Recopiez à l'identique les lignes en commençant par celle qui contient « Click the 开始时间 start date field » et en terminant par celle qui contient « [x=296, y=90] », ces deux lignes comprises. Omettez les images dans votre réponse.

* Données fournies:
+===+
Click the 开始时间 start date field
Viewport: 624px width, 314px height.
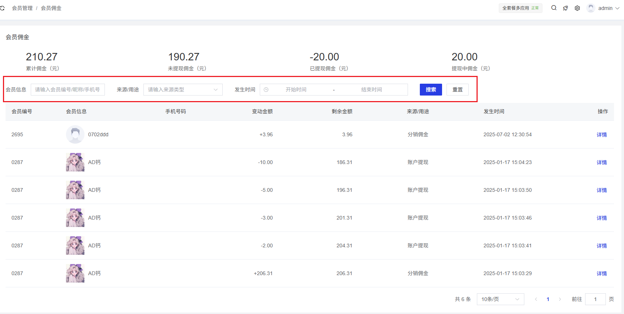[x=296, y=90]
+===+
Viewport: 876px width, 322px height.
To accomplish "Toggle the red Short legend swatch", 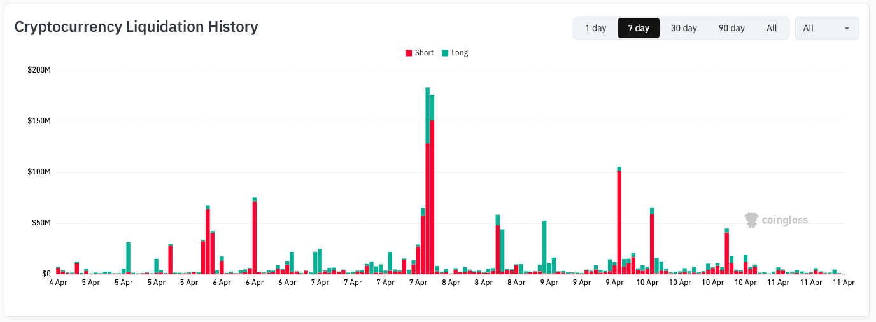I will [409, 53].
+===+
* Résultat:
Click the 开始时间 start date field
Viewport: 624px width, 314px height.
[x=296, y=90]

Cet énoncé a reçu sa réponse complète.